-------- Excerpted text --------
The pro, the anti and the silent majority
Within the partnership with the Association of the European Affairs Master at Sciences Po (AMAE).
Finland, a country of 5,4 million inhabitants with an immigrant population of 5,9% (322 700 in 2014), has experienced in recent years a new wave of populism and far-right extremism which targets the EU, the political elite, and especially non-European immigrants and refugees. This trend has been visible ever since the populist True Finns party surprisingly grabbed 19,1% of votes in the parliamentary elections of 2011, becoming the third biggest party in the parliament. But the ideology has not only been expressed through political channels. Since the refugee crisis, which brought almost 32 476 refugees to the country in 2015 compared to 3 651 in 2014, an increasing part of the civil society has embraced anti-immigration discourse or even resorted to action. According to the Finnish police, there were approximately 10 attempted or successful arsons or other attacks in 2015 on refugee centres and a new nationalist street patrol group called Soldiers of Odin has been established in their own words to “improve the safety culture” in Finland.
The experience of populism and racism in previous decades
The 1970s and 1980s were the golden age of populism in Finland, before the current period. This was when the populist Finnish Rural Party led by Veikko Vennamo reached its peak: its greatest electoral success was in 1970 when it won 18 out of 200 seats in the parliament. The party was created in 1959 by Vennamo, when he decided to secede from the Centre party because of his opposition to the politics of the centrist President Urho Kekkonen. The party sought to appeal especially to the unemployed and small farmers and was well known for its populist policies. This can be seen for example in their proposition that work and accommodation must first be assured for all Finns before foreigners can be accepted into the country or simply in their slogan: ”On the side of the forgotten nation”. However, in the 1990s the party fell into financial trouble and was discontinued in 1995. Most of its former MP’s moved on to form the True Finns party.
-------- Supplied data --------
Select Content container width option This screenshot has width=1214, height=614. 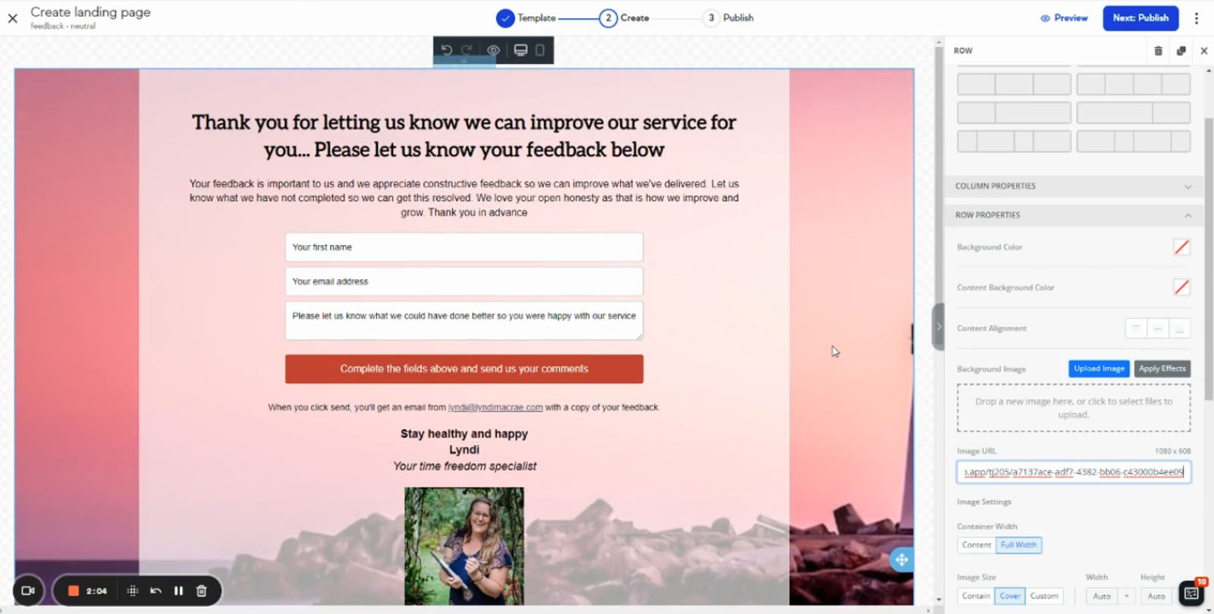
--------
#### Work instructions:
1) List every political party named in the article on populism in Finland.
2) According to the article on populism in Finland, how many parliamentary seats did the Finnish Rural Party win in 1970?

#### Answers per task:
1)
True Finns party
Finnish Rural Party
Centre party

2) 18 out of 200 seats.